Please copy out all lines of the entries that contain the word "computer".

RECORDS SUPPLIED Start Marker

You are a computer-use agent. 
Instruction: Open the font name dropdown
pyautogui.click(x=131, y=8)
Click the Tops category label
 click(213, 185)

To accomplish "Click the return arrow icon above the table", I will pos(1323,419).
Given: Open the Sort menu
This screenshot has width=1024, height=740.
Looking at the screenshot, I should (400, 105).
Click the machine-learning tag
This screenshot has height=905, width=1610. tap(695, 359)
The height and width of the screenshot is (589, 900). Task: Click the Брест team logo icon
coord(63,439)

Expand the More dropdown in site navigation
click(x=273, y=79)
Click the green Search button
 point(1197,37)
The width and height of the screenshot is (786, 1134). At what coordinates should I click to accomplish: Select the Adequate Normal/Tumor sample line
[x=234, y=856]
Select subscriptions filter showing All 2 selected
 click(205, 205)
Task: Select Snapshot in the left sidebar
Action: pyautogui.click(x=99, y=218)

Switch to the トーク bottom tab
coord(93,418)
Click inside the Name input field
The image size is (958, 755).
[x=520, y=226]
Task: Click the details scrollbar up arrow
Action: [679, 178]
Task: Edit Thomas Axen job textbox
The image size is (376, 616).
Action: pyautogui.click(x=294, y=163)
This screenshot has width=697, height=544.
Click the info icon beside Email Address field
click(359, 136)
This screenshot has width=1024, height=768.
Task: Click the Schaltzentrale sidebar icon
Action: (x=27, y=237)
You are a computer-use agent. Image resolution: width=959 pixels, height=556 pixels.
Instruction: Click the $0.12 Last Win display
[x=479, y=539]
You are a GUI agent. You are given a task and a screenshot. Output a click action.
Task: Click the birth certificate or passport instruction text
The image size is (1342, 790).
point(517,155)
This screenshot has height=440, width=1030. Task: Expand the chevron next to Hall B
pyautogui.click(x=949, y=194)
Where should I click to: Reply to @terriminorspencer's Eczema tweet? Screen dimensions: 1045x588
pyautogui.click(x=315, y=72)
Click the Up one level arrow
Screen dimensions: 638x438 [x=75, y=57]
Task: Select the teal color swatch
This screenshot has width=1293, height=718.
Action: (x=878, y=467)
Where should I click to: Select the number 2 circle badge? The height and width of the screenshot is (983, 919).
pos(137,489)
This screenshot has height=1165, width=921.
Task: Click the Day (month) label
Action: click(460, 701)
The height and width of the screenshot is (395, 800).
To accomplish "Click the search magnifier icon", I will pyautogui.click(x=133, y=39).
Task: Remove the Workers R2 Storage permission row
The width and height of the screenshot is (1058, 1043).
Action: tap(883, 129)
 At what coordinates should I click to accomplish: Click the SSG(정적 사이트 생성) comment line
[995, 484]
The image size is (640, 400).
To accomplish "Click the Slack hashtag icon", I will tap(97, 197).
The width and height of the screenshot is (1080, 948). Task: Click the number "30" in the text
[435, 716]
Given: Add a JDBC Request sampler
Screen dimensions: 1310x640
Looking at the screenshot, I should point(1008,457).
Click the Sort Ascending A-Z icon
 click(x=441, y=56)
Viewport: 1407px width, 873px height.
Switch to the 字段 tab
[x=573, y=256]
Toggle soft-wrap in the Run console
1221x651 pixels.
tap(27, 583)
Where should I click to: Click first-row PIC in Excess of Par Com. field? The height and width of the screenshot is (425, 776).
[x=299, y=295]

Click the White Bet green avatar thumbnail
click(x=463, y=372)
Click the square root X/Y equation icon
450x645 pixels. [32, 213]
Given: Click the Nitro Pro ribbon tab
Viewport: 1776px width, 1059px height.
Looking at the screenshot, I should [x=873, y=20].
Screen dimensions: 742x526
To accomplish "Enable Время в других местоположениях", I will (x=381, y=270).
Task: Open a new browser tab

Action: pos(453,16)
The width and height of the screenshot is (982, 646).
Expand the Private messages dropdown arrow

RECORDS SUPPLIED End Marker

# TASK ANSWER
You are a computer-use agent. 
You are a computer-use agent. Image resolution: width=959 pixels, height=556 pixels.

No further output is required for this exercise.